Dict.keys(lost_candidates) == lost_numbers #=> true
Dict.values(lost_candidates) #=> ["Locke", "Hugo", "Sawyer", "Sayid", "Jack", "Kwon"]
Dict.put(lost_candidates, 47, "Mafinar") #=> Returns a new Dict with me with number 47
Dict.get(lost_candidates, 4) #=> "Locke"
lost_candidates[23] #=> "Jack"

Looks to me like Elixir calls module functions a lot. It's not lost_candidates.keys but Dict.keys lost_candidates, not lost_numbers.at(0) but Enum.at lost_numbers, 0. The first argument being lost_numbers can have an important impact:

# Square the lost_numbers, then find the odd ones, then spit out the product.
square = fn n -> n*n end
odd? = fn n -> rem(n, 2) == 1 end
product = fn a, b -> a * b end

Enum.reduce(Enum.filter(Enum.map(lost_numbers, square), odd?), product)
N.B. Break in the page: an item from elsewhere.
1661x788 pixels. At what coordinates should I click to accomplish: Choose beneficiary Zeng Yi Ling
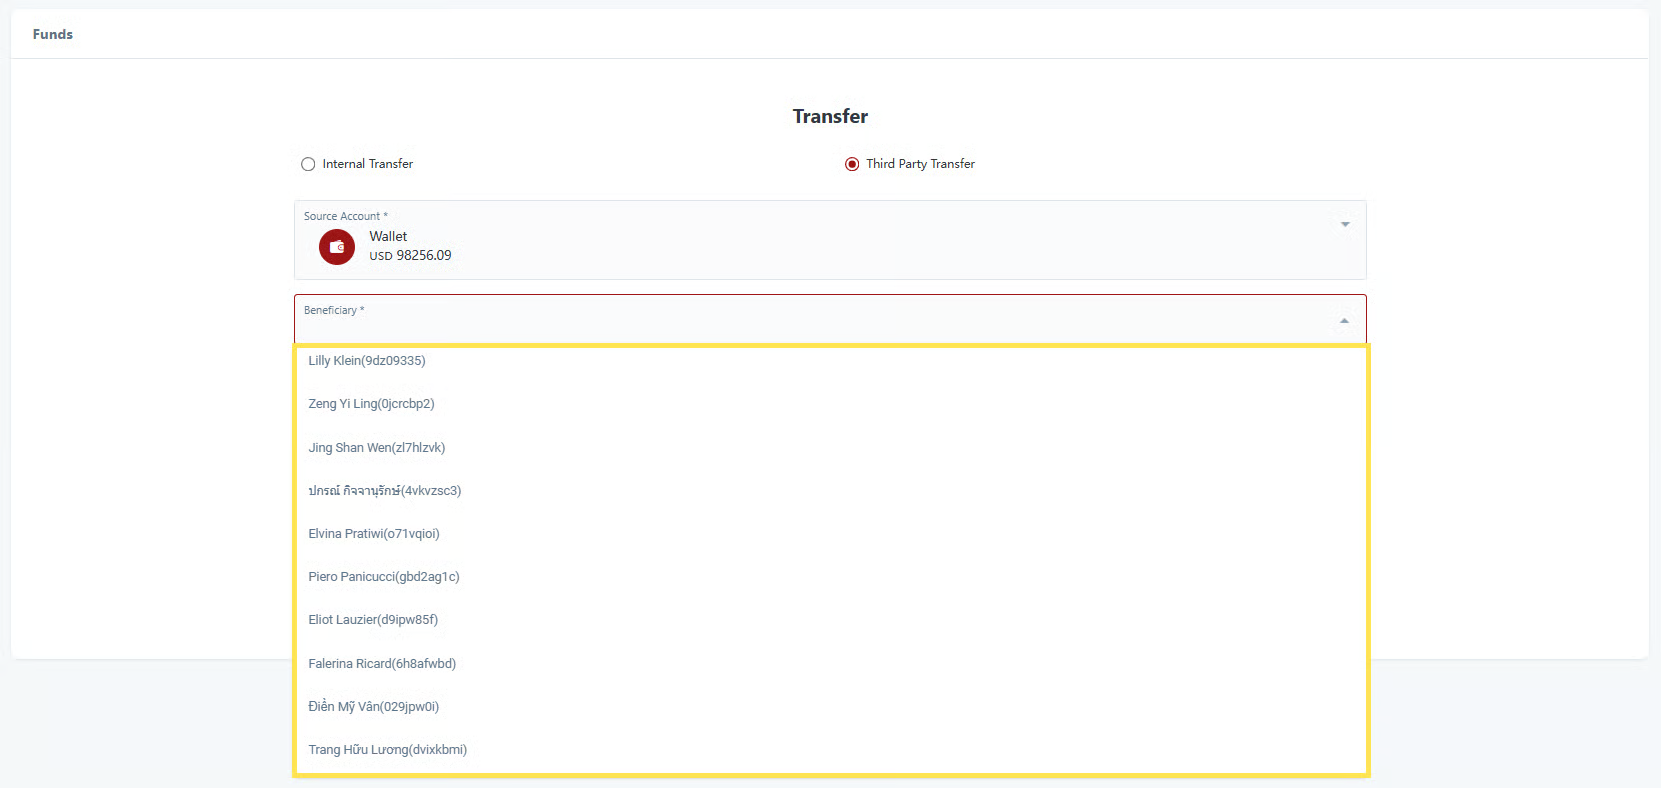coord(371,404)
So, the map gives out the squared numbers, and feeds it as the first argument to the filter, which in turn spits the odd numbers and becomes the first argument of the reduce function. Instead, why not do a pipe? Remember those UNIX | constructs?

square = fn n -> n*n end
odd? = fn n -> rem(n, 2) == 1 end
product = fn a, b -> a * b end

lost_numbers |> Enum.map(square) |> Enum.filter(odd?) |> Enum.reduce(product)

I have always loved Clojure's threading macros. Looks like Elixir has one too. And it looks awesome with Firacode ligatures!

I must admit, I was a little confused with some of the Map examples I saw, %{ 2 => "Two"} works but %{2: "Two"} spits out an error. And what's with this [:x 25, :y 30] thingy? Looks like I need to inspect the APIs better and get a good understanding of Atoms and Tuples.

Okay then

This was just random scribbles on my part, hence the day 0 bit. I just wanted to do a quick run down on Elixir and see how things fall and write-up whatever came out. And I must say, Elixir seems to have potential of being a super fun language. So far, it seemed braing and sanity friendly to me. And I find the code beautiful too. I'm glad I took it.

I am tired right now. That's all exploration for me that I'd write about. I'll just go and explore more (i.e string, structs etc) on my own and share it tomorrow?